Africa’s surging population has piqued the interest of the business world. China’s foreign direct investment in Africa has been expanding at double-digit rates in recent years. In a recent visit to Ghana, Vice President Kamala Harris said the US will do more to promote African investment. And a McKinsey report out this week called Africa’s economic growth vital for the world.
Africa’s expansion is an opportunity, but also a challenge. The continent’s sheer size and massive demographic shifts may be perplexing to business executives exploring these markets for the first time. Because this is largely a matter of geography and insight—the ability to comprehend Africa’s demographics and markets—it makes sense for investors to take a data-rich, location-centric approach.
In 1990, fewer than one-third of Africans lived in areas with populations over 10,000. Today, 7 of the world’s 10 fastest growing cities are in Africa, according to United Nations estimates.

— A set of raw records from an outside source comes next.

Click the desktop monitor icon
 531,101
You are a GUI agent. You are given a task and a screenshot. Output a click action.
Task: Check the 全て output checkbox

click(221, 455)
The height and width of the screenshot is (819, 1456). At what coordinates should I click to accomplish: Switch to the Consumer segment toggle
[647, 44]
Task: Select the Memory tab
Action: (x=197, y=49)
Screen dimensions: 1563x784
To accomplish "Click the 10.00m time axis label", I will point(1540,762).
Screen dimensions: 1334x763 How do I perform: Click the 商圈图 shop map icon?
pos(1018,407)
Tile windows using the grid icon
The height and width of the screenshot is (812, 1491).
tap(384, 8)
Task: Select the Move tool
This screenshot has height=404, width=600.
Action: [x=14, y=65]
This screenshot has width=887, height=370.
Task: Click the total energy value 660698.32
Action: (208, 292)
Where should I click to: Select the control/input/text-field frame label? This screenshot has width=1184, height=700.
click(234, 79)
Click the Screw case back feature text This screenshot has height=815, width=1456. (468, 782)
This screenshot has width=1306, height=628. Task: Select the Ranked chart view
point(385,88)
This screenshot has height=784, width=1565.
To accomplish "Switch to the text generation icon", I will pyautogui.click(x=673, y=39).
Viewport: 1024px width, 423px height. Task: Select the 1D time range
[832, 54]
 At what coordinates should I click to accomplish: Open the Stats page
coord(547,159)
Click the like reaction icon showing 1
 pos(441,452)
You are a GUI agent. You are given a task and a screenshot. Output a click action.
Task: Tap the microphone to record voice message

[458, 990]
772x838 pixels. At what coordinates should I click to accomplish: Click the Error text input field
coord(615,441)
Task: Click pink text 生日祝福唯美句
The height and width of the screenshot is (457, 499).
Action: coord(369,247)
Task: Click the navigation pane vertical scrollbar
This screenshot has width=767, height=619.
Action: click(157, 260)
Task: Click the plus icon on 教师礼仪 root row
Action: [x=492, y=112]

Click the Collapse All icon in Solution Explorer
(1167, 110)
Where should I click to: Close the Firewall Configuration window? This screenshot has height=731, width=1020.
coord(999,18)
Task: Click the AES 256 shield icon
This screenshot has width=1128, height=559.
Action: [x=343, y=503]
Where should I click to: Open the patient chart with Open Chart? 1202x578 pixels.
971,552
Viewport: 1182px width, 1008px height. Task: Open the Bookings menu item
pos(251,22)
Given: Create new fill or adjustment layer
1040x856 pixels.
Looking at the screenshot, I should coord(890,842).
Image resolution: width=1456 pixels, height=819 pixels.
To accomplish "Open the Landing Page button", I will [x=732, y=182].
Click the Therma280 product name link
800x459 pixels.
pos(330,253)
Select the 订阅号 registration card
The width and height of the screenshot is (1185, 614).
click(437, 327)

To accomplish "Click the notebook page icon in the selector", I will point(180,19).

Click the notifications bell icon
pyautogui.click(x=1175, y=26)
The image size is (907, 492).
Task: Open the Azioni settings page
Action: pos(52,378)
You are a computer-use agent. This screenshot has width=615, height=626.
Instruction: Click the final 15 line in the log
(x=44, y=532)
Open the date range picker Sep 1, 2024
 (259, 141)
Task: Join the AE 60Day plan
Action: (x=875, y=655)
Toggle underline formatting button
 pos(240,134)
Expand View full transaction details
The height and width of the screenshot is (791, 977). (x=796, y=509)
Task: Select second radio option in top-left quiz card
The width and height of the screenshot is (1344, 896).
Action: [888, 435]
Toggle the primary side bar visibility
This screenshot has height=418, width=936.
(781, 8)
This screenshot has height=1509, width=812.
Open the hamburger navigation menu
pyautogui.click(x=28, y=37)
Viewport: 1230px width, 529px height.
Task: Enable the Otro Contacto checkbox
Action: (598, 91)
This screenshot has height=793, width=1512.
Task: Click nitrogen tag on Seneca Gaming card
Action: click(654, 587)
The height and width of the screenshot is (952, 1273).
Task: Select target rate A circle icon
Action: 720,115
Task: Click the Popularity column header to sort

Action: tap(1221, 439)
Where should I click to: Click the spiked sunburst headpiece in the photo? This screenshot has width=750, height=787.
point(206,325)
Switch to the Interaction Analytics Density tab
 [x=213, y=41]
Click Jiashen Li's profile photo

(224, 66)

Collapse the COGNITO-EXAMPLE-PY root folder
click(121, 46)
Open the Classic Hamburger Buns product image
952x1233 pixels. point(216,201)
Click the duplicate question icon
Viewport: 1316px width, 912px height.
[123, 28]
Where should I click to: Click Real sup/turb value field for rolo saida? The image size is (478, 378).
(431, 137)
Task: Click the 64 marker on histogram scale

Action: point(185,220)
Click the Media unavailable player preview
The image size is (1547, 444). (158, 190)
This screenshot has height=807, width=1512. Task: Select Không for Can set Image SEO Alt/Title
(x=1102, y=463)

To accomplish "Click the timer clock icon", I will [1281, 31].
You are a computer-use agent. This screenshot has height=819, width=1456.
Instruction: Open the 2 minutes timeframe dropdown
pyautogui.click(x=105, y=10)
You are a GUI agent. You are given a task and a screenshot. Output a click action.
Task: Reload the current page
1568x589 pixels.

Much of that growth is happening outside the largest urban centers. The Economist recently noted that 15 of the 20 African cities experiencing the most growth have populations under one million.
Nigeria provides a striking example: It is home to Lagos, one of four megacities on the African continent, and also Gwagwalada, Africa’s fastest-growing city.
Depending on a company’s strategy, executives might prefer to invest in one of the world’s largest cities; a smaller, growing metropolis; or both.
Investment Intelligence
To make these decisions, business leaders need insight on how Africa’s cities and demographics are evolving. Many companies now use geographic information system (GIS) technology to understand global markets, creating maps that show residents’ average income, spending levels, and commuting patterns.
A financial services company looking to open offices in Nigeria, for example, needs to determine where prospective customers live and work, as well as where potential employees are. Company executives could look at demographic charts and graphs, but they won’t gain the same understanding a smart map can provide.
As African cities have grown in size, they’ve also grown closer to one another to form clusters of urbanization. Visualizing these clusters is imperative for potential investors, and it’s almost impossible to do without maps and GIS analysis.
Climate Change Considerations
Analyzing the business potential of urban markets may be a burgeoning phenomenon in Africa, but location intelligence has long guided investments in Africa’s natural resources, such as cobalt and copper. Companies use GIS maps to contextualize the locations of deposits and highlight land that is culturally or environmentally sensitive, prone to political unrest, or near supply chains.
Location analysis also reveals other key business considerations. For instance, as the effects of climate change intensify, developing nations are likely to feel some of the most severe effects. An inland city like Gwagwalada may not need to worry about sea level rise, but rapid urbanization could create heat islands. A recent scientific study conducted with GIS noted that as Gwagwalada’s temperatures rise, residents would experience increasing discomfort. As similar efforts in American cities like Phoenix have demonstrated, projects aimed at mitigating these effects create a more favorable environment for businesses as well as people.
In Africa’s growth there are business opportunities and risks. With location intelligence, companies gain the clarity needed to understand both and identify locations where the business and the local community will thrive.